# Instrução de trabalho 1
Diga se cada afirmação concorda com o texto sobre a proteína MEX3A: (a) o estudo foi desenvolvido por investigadores da Universidade de Lisboa; (b) a MEX3A funciona na regulação do ARN; (c) Raquel Almeida é a primeira autora do artigo. Responda sim ou não a cada uma e cite as palavras decisivas do texto.
# Instrução de trabalho 2
Segundo o texto sobre a proteína MEX3A, em que revista científica o estudo merece honras de capa?
# Instrução de trabalho 3
Transcreva do texto sobre a proteína MEX3A o trecho que começa nas palavras "Um estudo inovador, focado" e termina depois de "na sua progressão.".

# Texto fornecido
Um estudo inovador, focado na ação de uma proteína nas células estaminais do intestino, e desenvolvido por investigadores do Instituto de Investigação e Inovação em Saúde da Universidade do Porto (i3S), merece honras de capa na última edição da EMBO Reports, uma das mais conceituadas revistas científicas do mundo no domínio da biologia molecular.
Os investigadores do i3S descobriram que a proteína designada MEX3A é importante para a identidade das células estaminais intestinais, as responsáveis pela contínua renovação do tecido num intestino saudável. A equipa está agora a tentar perceber quais as implicações desta proteína no cancro do cólon e na sua progressão.
“Esta proteína era conhecida, mas muito pouco estudada. Sabíamos, até pelo trabalho que desenvolvemos anteriormente, que a MEX3A funciona na regulação do ARN, um outro nível de transmissão de informação dentro da célula após a leitura do ADN. Agora, conseguimos demonstrar o papel fundamental de uma proteína deste tipo nas células estaminais do intestino”, explica Raquel Almeida, última autora do artigo e líder do grupo de investigação «Differentiation and Cancer».

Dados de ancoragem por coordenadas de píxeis
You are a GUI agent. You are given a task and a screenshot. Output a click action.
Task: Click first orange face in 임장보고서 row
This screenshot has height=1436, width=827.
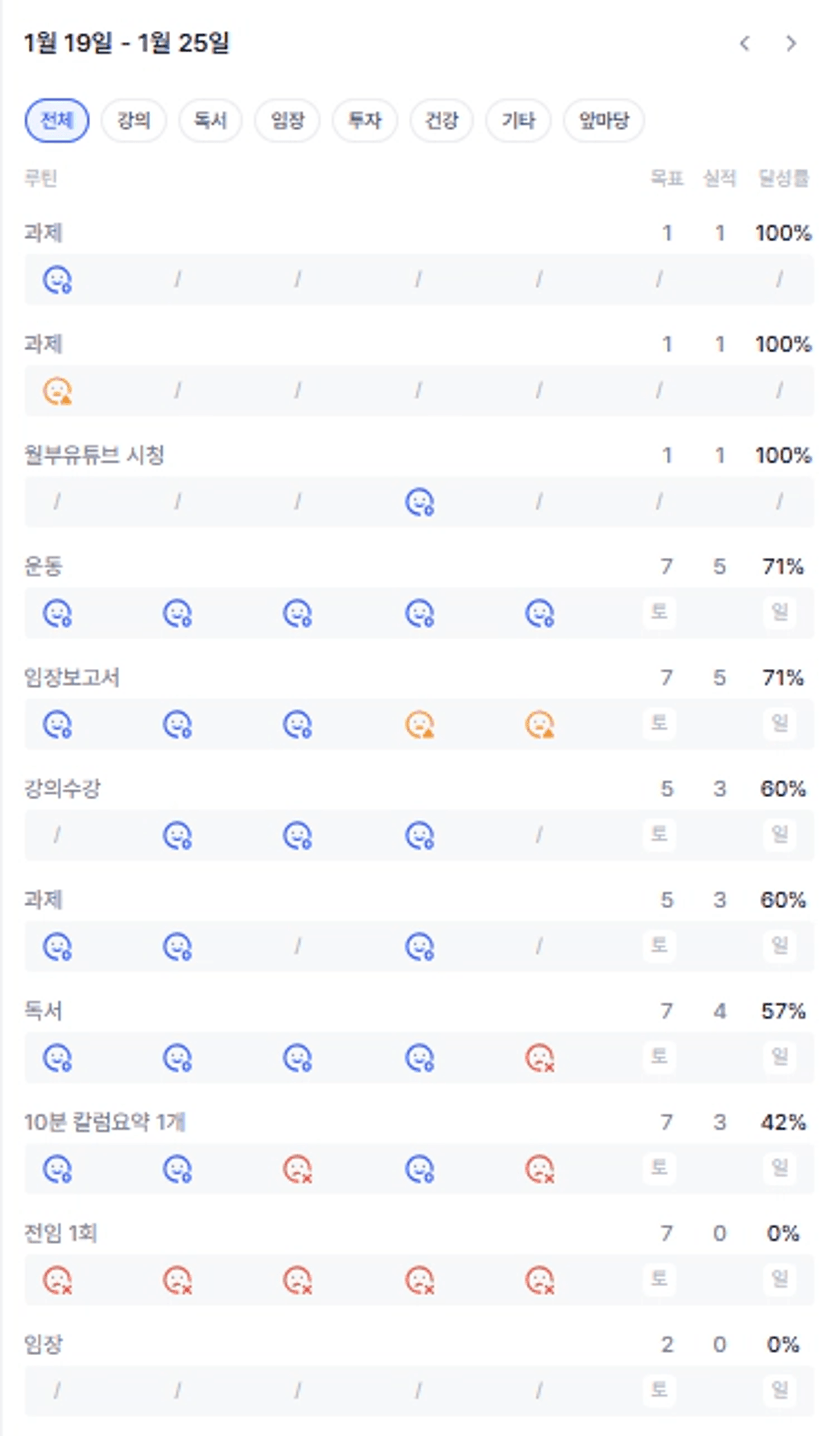[419, 724]
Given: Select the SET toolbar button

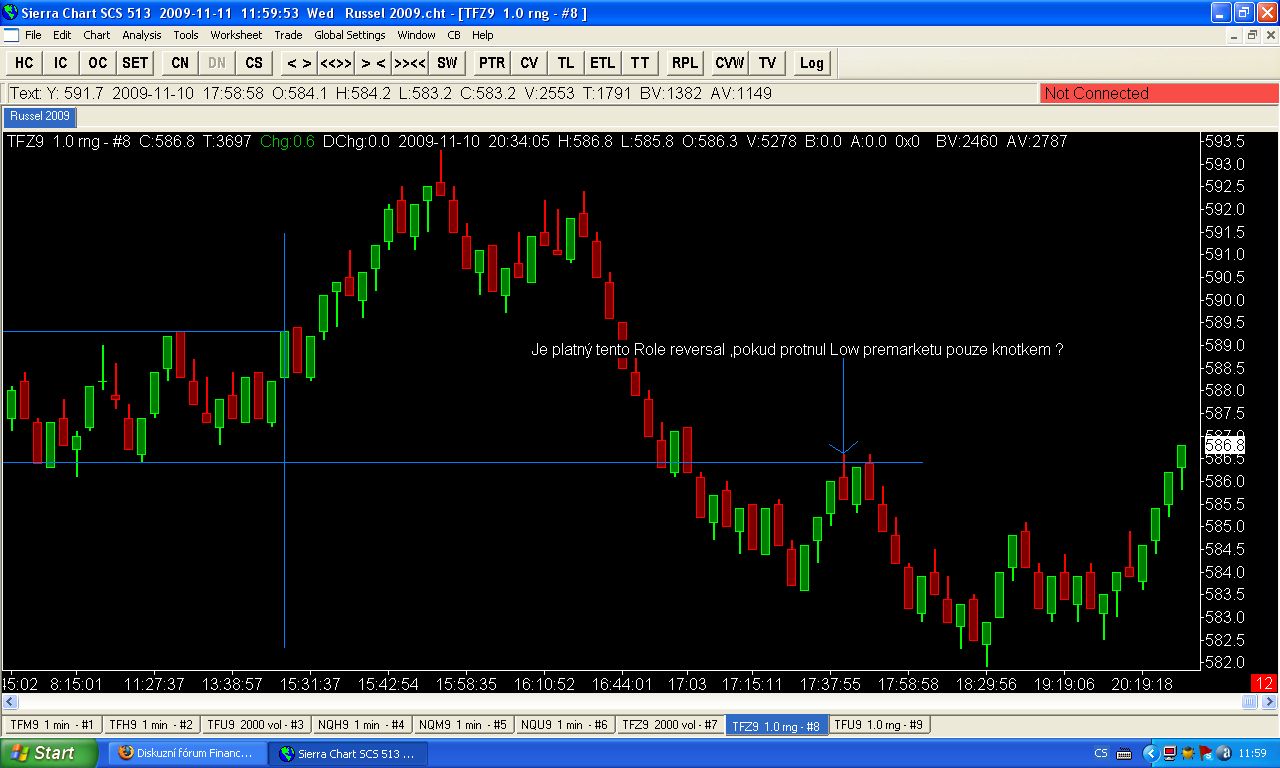Looking at the screenshot, I should pyautogui.click(x=135, y=63).
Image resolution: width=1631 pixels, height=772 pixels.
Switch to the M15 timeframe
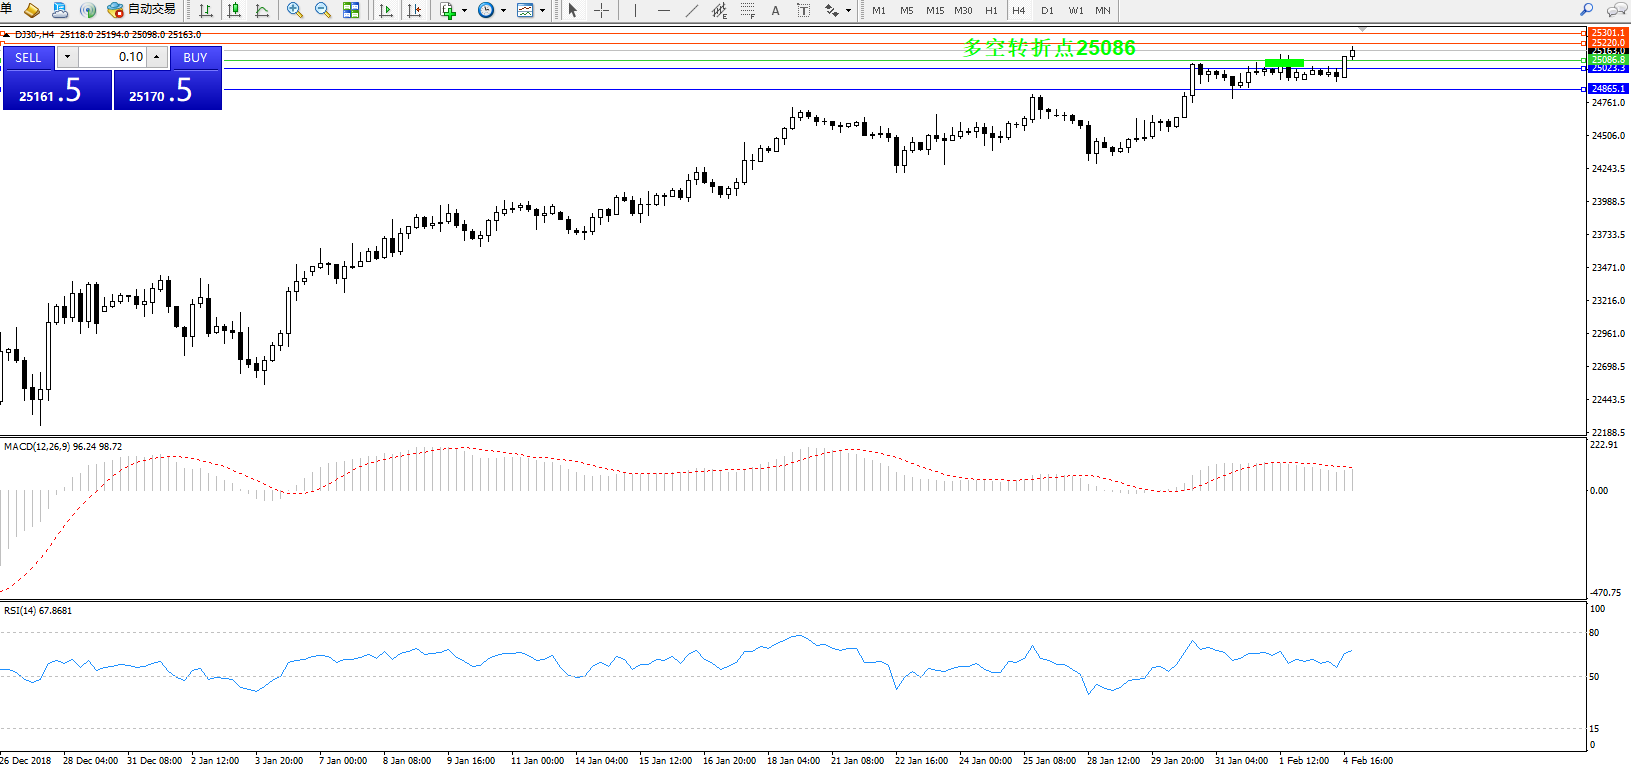pyautogui.click(x=934, y=10)
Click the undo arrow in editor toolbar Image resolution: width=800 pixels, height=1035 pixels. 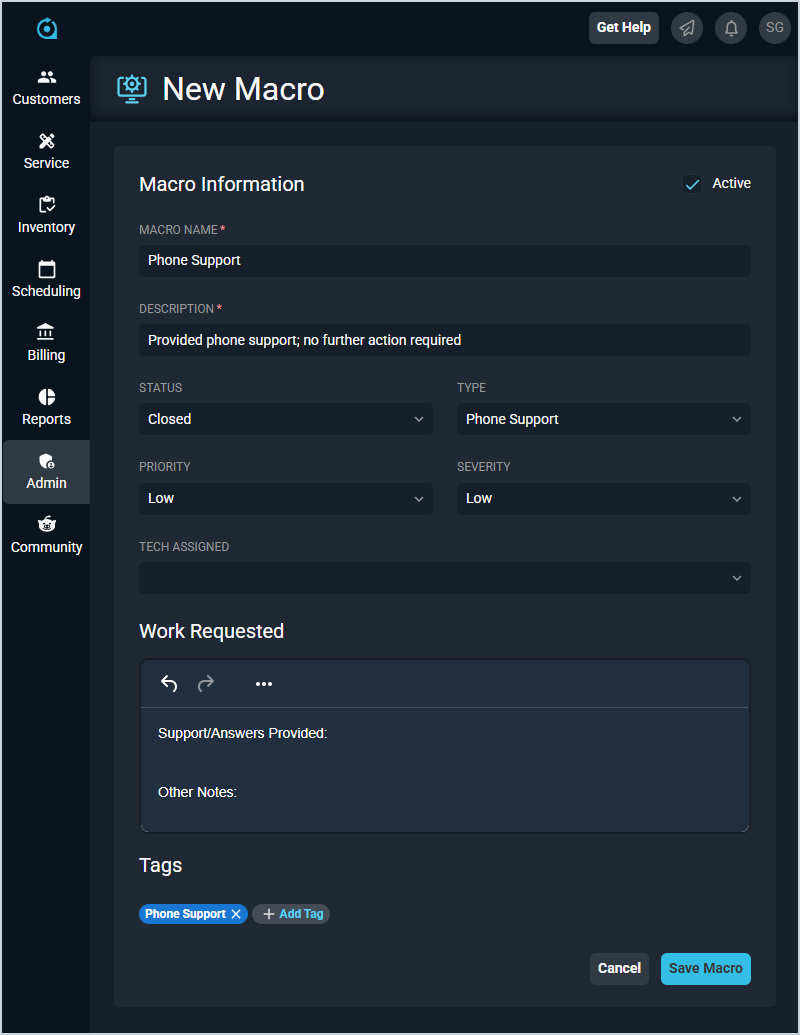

# Resposta 1
(a) Não: "investigadores do Instituto de Investigação e Inovação em Saúde da Universidade do Porto (i3S)".
(b) Sim: "a MEX3A funciona na regulação do ARN".
(c) Não: "última autora do artigo".

# Resposta 2
Na EMBO Reports.

# Resposta 3
Um estudo inovador, focado na ação de uma proteína nas células estaminais do intestino, e desenvolvido por investigadores do Instituto de Investigação e Inovação em Saúde da Universidade do Porto (i3S), merece honras de capa na última edição da EMBO Reports, uma das mais conceituadas revistas científicas do mundo no domínio da biologia molecular.
Os investigadores do i3S descobriram que a proteína designada MEX3A é importante para a identidade das células estaminais intestinais, as responsáveis pela contínua renovação do tecido num intestino saudável. A equipa está agora a tentar perceber quais as implicações desta proteína no cancro do cólon e na sua progressão.